I don’t think that’s true, at least from the USG perspective during the Cold War. If you take the Mideast, the last 40 years or so have been a balancing act between preventing the Soviet Union from turning Arab countries into client states, preserving access to cheap Saudi oil and maintaining the security of Israel. Soviet influence over developing countries was viewed as a serious threat to US national security and American ideals by US administrations. Many, many CIA operations have been initiated to address that one specific threat.

I think a reversal would happen fast, it would fly through Congress with bipartisan support and overt/covert acts that would normally be viewed as horrific would instead be entirely justified. Quite a lot of strange things can be rammed through legislative channels when citizens are scared and emotional. And no politician wants his administration to be labelled “unprepared” for a given event, so it’s more prudent to have all of these orgs in place and extend/limit their powers according to public expectations. Currently, public tolerance for morally “dubious” acts runs rather high, especially when officials mention the GWOT.

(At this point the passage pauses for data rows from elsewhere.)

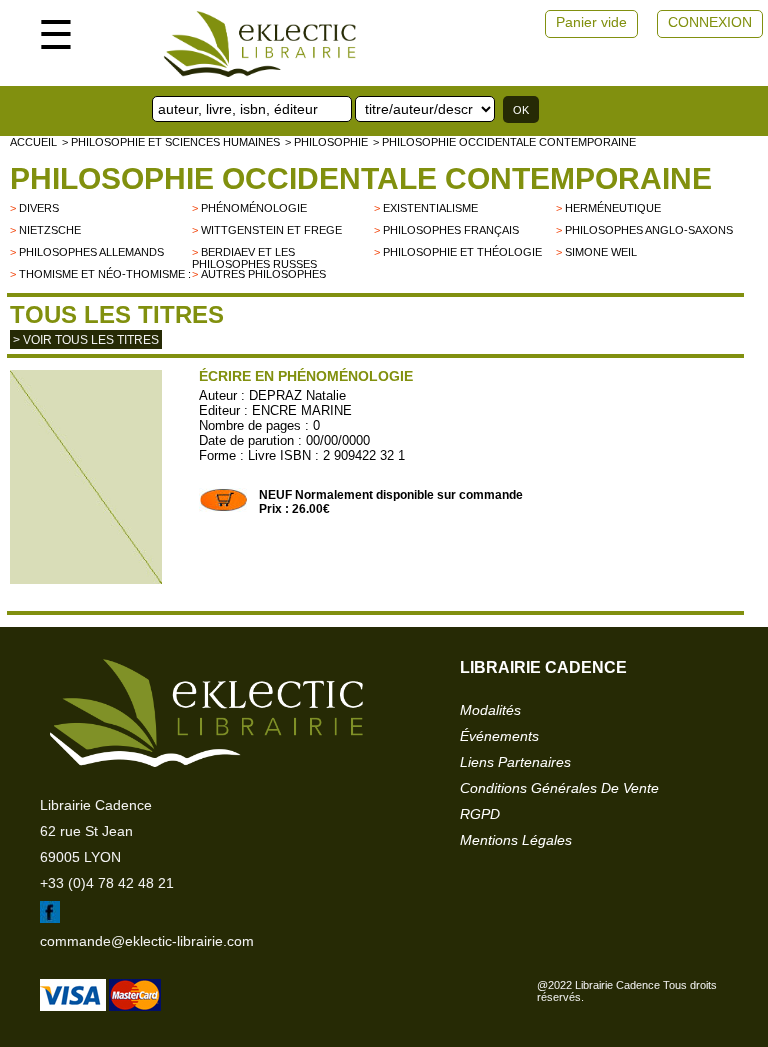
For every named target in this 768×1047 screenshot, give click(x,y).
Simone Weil (601, 252)
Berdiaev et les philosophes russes (254, 258)
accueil (33, 142)
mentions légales (516, 840)
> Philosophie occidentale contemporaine (504, 142)
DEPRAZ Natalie (297, 395)
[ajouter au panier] (224, 508)
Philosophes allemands (91, 252)
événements (499, 736)
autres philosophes (263, 274)
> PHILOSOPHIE (326, 142)
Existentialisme (430, 208)
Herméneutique (613, 208)
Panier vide (591, 22)
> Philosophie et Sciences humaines (171, 142)
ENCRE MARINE (302, 410)
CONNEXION (710, 22)
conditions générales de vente (559, 788)
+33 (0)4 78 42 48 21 (107, 883)
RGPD (480, 814)
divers (39, 208)
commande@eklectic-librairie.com (147, 941)
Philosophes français (451, 230)
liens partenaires (515, 762)
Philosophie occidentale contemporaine (361, 178)
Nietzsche (50, 230)
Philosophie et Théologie (462, 252)
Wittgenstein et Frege (271, 230)
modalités (490, 710)
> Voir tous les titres (86, 340)
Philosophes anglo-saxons (649, 230)
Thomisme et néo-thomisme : (105, 274)
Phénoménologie (254, 208)
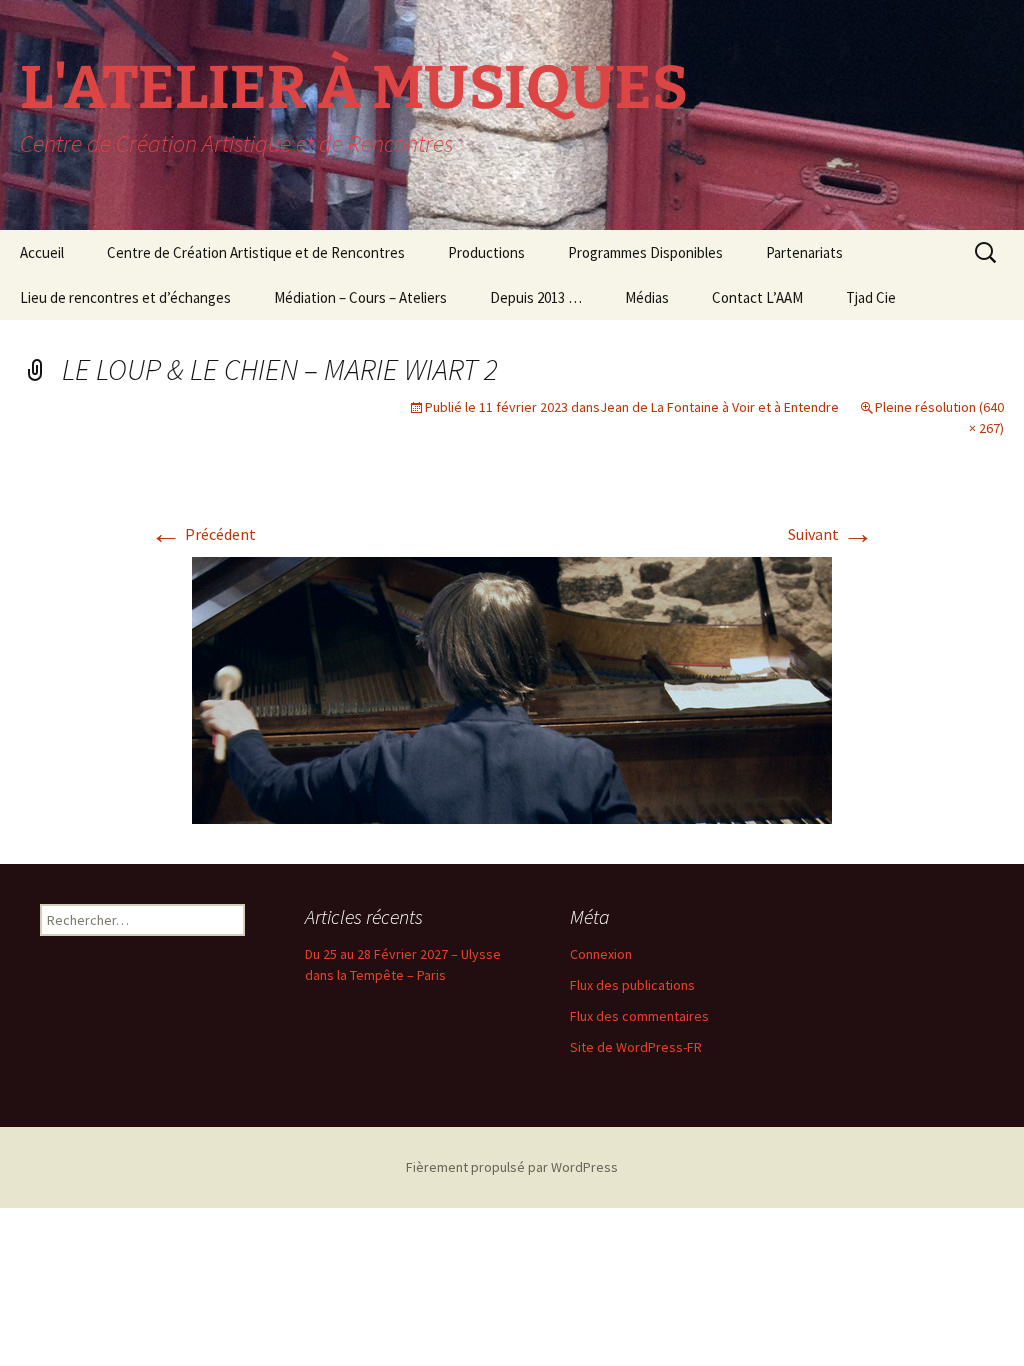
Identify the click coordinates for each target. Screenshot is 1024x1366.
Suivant (831, 534)
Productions (486, 252)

BrainGlutton, your idealism is as exemplary as your morality . But do you really think “laws” are going to stop anyone from doing something? If I’m not mistaken, your country has laws against extra-judicial killings, yet sent a drone over the Yemeni desert to kill a terrorist leader (death sentence without trial = extra-judicial killing).
You certainly have laws against torture (via both international and federal legislation) which did nothing to stop torture. Putting legal restrictions on the CIA will do nothing to stop black ops; it’s part and parcel of the intelligence apparatus.

Captain Amazing:

I echo the sentiments expressed here by the others who said they wished you hadn’t engaged at all. But if the choices are limited to the ones you’ve outlined, then I’d choose war. At least then the American people themselves would have had to endure the personal sacrifices (perhaps minimally in comparison) along with those nations. Then they’d be more informed and better able to judge what the bigger “threat” really is.

So if the CIA is so dangerous, do you have an alternative? I mean, the Bush administration is sidelining the CIA (presumably to avoid the required oversight by Congress) and building up large military intelligence operations, to the point the military may very be conducting covert ops with no oversight. Isn’t this quite a bit more dangerous to us that the present structure the CIA is supposed to operate within?